Never apologize for showing feeling. When you do so,
you apologize for the truth....
Benjamin Disraeli.
I haven't blogged for a couple of weeks. This is mainly because nothing of real consequence has sparked a thought which leads me to write. This is still true today, however I have recognised in the last few months that writing about my feelings really helps me and therefore I am going to put down what's going on in my mind and see if it helps. A nagging feeling has been hanging over me. I have tried many things to shake it off as it's leaving me very unsettled and I am not in as positive a place as I usually am and would like to be. My days are filled with many variations on the same theme and it is taking many twists and turns. It's quite basic this theme really and I'm pretty sure everyone will relate to it. It is simply this...I don't want to die.
I have no idea why this is so prominent in my mind at the moment. I have been living with secondary cancer for nearly 14 months and, especially in the last 6 months (great scan results etc) I have taken a lot of strength from my positive mindset. I actually had a very encouraging meeting with my consultant last week. I had asked her about referring me for a relatively new cancer treatment called radiofrequency ablation. This essentially burns the tumours off and has a fairly good success rate. She is going to refer me to the appropriate people to see whether or not I am a candidate for this (there is certain criteria to meet). She also brought up the idea of me having part of my lung removed and this is going to be looked at. Again this may not be possible, but it is another avenue of hope. I have to mention here that my recent press coverage of poor NHS care may have assisted in raising my profile and thus being offered more. I don't know but it does, for me, reinforce what I regularly talk about, taking action and being in control of your care. So all of this is surely positive, and yet my fears are riding high just now alongside a strong feeling of why me.
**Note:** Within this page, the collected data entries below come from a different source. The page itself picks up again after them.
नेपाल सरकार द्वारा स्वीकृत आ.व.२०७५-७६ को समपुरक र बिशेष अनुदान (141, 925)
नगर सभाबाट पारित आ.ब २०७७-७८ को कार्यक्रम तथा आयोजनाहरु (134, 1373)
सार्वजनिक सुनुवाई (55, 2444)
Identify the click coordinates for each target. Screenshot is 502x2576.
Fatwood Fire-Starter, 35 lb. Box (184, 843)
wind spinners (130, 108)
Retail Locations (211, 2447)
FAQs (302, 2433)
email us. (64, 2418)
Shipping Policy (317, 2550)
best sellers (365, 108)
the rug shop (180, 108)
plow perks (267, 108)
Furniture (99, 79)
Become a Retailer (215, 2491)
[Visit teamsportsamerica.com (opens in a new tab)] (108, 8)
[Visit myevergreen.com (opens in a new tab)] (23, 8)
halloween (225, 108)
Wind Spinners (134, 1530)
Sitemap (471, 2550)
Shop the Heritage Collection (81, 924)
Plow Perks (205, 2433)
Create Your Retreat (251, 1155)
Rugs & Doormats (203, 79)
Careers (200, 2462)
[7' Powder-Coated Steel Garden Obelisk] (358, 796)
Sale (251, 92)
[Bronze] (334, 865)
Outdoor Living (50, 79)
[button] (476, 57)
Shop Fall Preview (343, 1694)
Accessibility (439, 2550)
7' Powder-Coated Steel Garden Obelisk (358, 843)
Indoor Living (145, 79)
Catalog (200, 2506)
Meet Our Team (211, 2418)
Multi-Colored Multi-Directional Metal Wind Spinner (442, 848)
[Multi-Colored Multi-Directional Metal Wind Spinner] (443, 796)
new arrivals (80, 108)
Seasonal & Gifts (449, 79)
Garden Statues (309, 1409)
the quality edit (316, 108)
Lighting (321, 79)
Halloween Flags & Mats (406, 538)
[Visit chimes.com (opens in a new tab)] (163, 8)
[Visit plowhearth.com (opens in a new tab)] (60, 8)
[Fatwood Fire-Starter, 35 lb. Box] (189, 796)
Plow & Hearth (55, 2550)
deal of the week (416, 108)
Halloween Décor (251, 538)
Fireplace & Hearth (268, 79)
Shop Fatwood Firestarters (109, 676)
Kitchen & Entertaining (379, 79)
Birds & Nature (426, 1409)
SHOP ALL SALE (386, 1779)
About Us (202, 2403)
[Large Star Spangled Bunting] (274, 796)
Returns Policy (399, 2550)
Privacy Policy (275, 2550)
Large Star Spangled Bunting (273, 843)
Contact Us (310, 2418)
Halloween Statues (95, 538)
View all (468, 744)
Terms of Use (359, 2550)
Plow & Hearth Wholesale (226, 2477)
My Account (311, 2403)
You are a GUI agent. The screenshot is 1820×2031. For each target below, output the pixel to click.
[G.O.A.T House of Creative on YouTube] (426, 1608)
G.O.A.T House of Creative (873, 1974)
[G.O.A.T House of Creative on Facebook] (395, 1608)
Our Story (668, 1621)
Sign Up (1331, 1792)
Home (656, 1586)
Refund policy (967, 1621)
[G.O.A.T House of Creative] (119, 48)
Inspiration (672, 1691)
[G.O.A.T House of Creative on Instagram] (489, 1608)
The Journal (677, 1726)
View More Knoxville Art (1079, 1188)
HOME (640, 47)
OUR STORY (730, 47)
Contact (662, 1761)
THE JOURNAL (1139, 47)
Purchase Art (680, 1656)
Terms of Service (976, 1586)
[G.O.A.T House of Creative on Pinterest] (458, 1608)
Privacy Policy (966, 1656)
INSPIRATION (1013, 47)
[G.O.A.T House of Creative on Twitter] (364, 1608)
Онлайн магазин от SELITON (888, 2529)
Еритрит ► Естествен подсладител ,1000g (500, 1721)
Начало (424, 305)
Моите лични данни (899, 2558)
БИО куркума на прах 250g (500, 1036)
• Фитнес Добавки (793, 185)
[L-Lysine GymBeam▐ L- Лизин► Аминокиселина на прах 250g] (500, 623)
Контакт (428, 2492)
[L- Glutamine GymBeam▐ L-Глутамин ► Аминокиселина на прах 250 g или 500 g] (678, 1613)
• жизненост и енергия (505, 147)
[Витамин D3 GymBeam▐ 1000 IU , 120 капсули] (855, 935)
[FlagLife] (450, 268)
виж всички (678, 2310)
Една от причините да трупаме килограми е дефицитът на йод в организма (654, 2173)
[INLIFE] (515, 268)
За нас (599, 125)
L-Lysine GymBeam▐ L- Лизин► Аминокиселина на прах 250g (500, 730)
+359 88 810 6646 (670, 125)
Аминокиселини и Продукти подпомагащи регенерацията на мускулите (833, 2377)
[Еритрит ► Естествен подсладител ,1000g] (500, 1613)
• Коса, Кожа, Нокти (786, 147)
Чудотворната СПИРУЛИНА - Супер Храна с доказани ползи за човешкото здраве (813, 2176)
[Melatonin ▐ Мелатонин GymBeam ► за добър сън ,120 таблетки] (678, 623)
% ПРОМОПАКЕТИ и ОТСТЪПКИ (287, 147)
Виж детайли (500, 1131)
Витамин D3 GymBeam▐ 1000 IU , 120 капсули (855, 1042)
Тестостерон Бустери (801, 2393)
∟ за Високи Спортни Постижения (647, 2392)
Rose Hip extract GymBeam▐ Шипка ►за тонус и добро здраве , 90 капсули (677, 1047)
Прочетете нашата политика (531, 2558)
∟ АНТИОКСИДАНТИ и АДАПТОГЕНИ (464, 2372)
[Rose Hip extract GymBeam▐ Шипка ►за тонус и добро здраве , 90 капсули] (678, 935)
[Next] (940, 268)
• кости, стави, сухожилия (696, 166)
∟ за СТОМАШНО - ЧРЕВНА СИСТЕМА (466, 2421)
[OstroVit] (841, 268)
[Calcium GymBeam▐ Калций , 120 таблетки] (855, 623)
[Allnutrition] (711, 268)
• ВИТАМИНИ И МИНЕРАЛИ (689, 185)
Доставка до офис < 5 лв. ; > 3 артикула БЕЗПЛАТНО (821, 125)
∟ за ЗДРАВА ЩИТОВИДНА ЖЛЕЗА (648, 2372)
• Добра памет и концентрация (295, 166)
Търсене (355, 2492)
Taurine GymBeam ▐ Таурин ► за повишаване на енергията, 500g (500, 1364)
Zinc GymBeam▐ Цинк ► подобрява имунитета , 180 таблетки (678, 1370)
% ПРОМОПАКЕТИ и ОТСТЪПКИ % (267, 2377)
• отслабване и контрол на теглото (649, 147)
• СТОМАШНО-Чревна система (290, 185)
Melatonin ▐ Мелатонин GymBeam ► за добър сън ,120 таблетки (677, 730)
I am struggling to live in the day and instead doing what I know to be dangerous, and projecting. Maybe it's that time of year, Christmas is quite a nostalgic time with a "new" year just around the corner. Yesterday while at Silverburn I noticed a real Christmassy feeling and I found myself resenting those around me who were free to enjoy it without worrying about if this would be their last. Now, to rationalise this, I have no idea what anyone else is going through, just as no one knows what I am going through. I would very much doubt that strangers would look at me and suspect that I was undergoing chemo for terminal cancer, I look very well. I am aware of the fact that I don't know what is going on with others but at face value, they don't have my life, they haven't been dealt my hand! For those people who I do know don't have cancer I am also feeling resentment. Why the fuck did this happen to me? That's where I am at sadly. I am very tearful and without any warning I will suddenly have a horrible sinking feeling in my tummy and I will involuntarily say to myself "I don't want to die". Olivia dressed up last night as a teacher, which meant that she had some of my clothes on etc. She came downstairs and I laughed, then just as quickly I felt incredibly sad and upset that I may not get to see her as a real adult. These are the regular thoughts that I am experiencing. I'm consumed by the "poor me's". Today I am trying to shift my mood by examining all of the possibilities available to me. I am back on the trail of the clinic in California and its radical cancer treatment. I spoke to a girl I met for the first time the other day about it, and I said that it was an expensive option. She asked if I had thought about fundraising for it. I hadn't and I suppose my first thought was, well why should people give their money to me. Do I have low self esteem? It would appear so, as this is my one and only life that we are talking about. So today I am thinking well why not? It's a possibility and I am taking strength from it. It's all I can do. The odds are stacked against me but I must find a way to believe that anything is possible. There, that's better my feeling are out. Living with this illness is hard, sharing how you feel about it doesn't have to be.